>> BEGIN
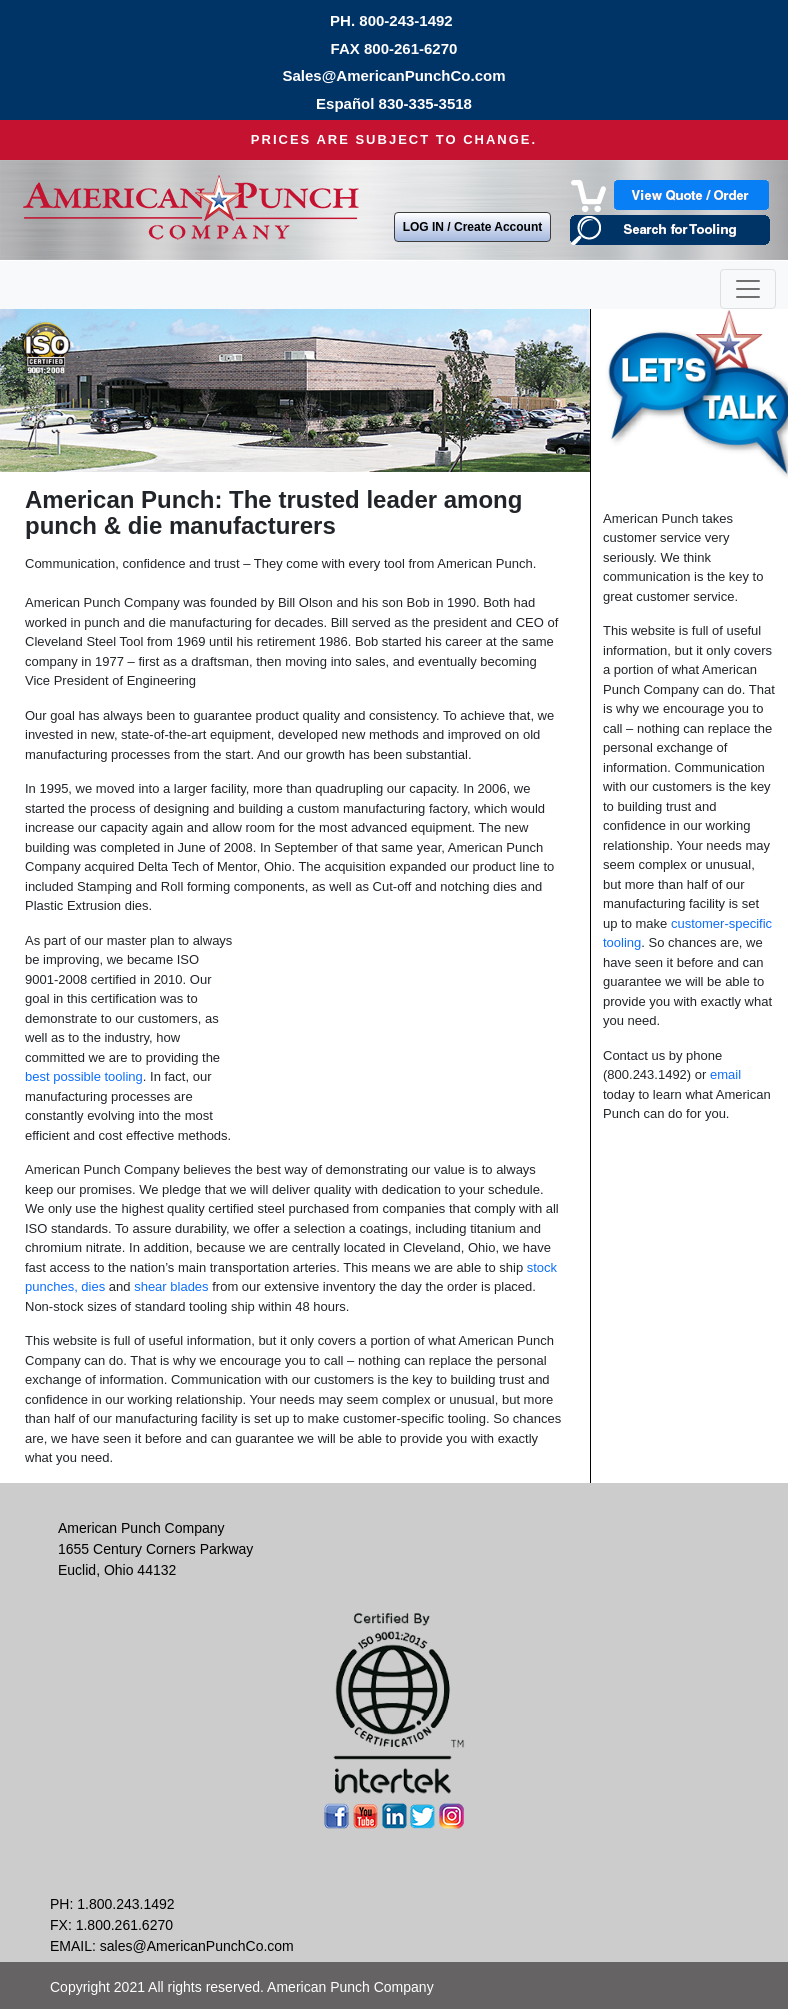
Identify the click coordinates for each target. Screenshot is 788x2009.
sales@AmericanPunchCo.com (197, 1946)
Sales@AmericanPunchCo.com (393, 75)
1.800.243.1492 (125, 1904)
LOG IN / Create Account (473, 227)
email (725, 1074)
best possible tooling (84, 1076)
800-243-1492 (405, 20)
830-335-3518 (425, 103)
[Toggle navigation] (748, 289)
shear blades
>> END
Reproduce the data above line for line, with the same wording and coordinates, and omit the picture.

Identify the click coordinates for each target. Screenshot is 788x2009.
sales@AmericanPunchCo.com (197, 1946)
Sales@AmericanPunchCo.com (393, 75)
1.800.243.1492 (125, 1904)
LOG IN / Create Account (473, 227)
email (725, 1074)
best possible tooling (84, 1076)
800-243-1492 (405, 20)
830-335-3518 (425, 103)
[Toggle navigation] (748, 289)
shear blades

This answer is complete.